Até 23 de outubro, 568 investigados se beneficiaram dos acordos. Outros 715 foram condenados e houve 12 absolvições, a maior parte a pedido do Ministério Público Federal (MPF).
“Observe que 606 processos se encontram em andamento, o que representa 32,3% do total. Como se vê, os números demonstram que a atuação do Procurador-Geral da República foi confirmada no seu acerto pela instância julgadora na mais vasta maioria dos casos encerrados”, destacou.
Paulo Gonet afirmou ainda que suas manifestações se restringiram aos autos do processo, evitando vazamentos ilegais e comentários públicos. “O respeito ao sigilo judicial foi sempre obedecido de modo absoluto”, acrescentou.
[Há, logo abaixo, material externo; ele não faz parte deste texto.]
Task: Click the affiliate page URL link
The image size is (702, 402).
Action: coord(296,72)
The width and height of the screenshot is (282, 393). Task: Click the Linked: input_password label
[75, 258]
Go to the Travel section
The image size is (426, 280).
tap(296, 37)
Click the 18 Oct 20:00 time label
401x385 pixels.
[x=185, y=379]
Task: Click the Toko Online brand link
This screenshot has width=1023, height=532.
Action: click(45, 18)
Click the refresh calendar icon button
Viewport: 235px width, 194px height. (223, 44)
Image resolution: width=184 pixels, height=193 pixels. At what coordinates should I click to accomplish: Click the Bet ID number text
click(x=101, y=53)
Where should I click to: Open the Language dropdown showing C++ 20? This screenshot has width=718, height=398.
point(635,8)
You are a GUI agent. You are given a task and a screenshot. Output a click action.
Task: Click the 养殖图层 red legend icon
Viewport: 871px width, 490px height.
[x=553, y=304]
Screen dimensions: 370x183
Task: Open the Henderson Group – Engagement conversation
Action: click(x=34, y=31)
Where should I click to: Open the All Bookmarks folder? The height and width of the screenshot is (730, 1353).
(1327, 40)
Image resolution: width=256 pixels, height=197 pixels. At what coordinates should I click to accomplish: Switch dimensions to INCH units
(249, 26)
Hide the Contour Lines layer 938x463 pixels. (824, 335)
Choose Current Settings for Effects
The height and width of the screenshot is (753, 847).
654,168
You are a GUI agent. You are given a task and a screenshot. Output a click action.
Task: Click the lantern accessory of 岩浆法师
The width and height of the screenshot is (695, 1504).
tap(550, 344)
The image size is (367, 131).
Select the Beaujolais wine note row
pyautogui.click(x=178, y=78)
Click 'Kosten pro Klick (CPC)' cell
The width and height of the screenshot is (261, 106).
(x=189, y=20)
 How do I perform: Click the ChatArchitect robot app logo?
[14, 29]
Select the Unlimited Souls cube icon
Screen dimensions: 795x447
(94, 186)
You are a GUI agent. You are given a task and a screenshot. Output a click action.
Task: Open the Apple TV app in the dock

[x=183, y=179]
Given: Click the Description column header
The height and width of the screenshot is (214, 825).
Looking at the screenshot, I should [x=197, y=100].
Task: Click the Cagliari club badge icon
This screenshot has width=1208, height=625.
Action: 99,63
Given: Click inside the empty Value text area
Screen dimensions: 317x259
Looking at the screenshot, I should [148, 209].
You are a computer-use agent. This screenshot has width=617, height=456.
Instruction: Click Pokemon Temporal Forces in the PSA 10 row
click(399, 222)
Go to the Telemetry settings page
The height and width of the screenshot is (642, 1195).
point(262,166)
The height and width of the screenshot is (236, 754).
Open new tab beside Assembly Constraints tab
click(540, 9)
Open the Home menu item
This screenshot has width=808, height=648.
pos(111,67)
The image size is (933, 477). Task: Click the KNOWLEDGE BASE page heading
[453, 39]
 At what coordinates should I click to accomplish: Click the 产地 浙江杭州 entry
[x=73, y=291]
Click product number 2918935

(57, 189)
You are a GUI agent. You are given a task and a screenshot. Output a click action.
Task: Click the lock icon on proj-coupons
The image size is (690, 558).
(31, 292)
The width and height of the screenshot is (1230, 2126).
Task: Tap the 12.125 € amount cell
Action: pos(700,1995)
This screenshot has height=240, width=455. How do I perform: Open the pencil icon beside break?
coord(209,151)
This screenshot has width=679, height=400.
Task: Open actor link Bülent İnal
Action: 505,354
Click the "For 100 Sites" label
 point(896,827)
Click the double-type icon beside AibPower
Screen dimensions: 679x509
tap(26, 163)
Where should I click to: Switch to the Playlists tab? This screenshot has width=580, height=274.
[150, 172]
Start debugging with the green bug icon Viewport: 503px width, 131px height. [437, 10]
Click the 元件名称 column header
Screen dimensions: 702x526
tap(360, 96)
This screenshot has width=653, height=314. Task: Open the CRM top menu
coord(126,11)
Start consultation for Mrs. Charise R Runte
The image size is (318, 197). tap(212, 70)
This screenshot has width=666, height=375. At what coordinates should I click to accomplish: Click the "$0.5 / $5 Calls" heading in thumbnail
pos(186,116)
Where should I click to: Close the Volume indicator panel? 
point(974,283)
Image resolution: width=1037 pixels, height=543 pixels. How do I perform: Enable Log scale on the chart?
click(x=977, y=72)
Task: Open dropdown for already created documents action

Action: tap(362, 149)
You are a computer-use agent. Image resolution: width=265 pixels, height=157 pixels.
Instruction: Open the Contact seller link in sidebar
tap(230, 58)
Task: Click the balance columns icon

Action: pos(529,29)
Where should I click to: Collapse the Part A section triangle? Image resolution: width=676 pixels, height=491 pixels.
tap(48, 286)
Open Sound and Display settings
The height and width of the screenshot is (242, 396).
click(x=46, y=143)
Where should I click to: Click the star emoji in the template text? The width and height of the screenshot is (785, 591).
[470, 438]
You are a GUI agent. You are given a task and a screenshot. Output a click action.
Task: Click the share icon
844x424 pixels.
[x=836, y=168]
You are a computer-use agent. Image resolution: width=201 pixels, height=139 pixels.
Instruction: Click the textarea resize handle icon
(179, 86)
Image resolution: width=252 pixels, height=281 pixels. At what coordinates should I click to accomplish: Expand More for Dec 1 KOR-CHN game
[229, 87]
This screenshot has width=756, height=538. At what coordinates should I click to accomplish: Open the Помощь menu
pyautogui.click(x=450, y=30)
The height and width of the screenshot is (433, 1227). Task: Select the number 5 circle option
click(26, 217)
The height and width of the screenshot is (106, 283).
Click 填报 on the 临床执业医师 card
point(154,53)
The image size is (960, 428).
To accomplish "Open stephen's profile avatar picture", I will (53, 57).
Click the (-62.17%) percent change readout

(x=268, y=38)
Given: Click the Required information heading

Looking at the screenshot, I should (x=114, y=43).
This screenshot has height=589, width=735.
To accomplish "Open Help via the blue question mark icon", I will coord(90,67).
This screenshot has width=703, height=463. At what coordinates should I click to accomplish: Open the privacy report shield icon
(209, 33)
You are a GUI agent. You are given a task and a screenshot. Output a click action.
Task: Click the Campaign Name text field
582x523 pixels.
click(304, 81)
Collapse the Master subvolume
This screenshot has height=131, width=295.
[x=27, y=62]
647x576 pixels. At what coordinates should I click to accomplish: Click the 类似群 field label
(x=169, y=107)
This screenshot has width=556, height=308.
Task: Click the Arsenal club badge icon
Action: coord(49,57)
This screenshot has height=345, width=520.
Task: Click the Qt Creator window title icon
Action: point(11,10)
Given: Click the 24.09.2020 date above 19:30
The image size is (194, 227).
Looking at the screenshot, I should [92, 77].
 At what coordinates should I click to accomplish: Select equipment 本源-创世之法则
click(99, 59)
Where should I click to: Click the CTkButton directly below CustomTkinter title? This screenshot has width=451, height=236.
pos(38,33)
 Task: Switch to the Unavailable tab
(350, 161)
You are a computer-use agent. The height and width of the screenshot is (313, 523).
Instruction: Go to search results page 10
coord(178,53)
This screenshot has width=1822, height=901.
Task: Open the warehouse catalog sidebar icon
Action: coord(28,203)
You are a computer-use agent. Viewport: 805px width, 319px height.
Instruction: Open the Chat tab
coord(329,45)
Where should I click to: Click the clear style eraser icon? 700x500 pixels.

O procurador-geral também destacou sua atuação no caso do escândalo dos desvios no INSS, no acordo sobre o rompimento da barragem da Samarco em Mariana, em Minas Gerais, e no combate ao crime organizado.
Trama golpista
Senadores aliados do ex-presidente Jair Bolsonaro criticaram a atuação do PGR no caso da trama golpista julgada no Supremo Tribunal Federal (STF). A Corte reconheceu a culpa dos acusados por tentarem convencer comandantes militares a aderirem a um plano para anular as eleições e impedir a posse do presidente eleito Luiz Inácio Lula da Silva.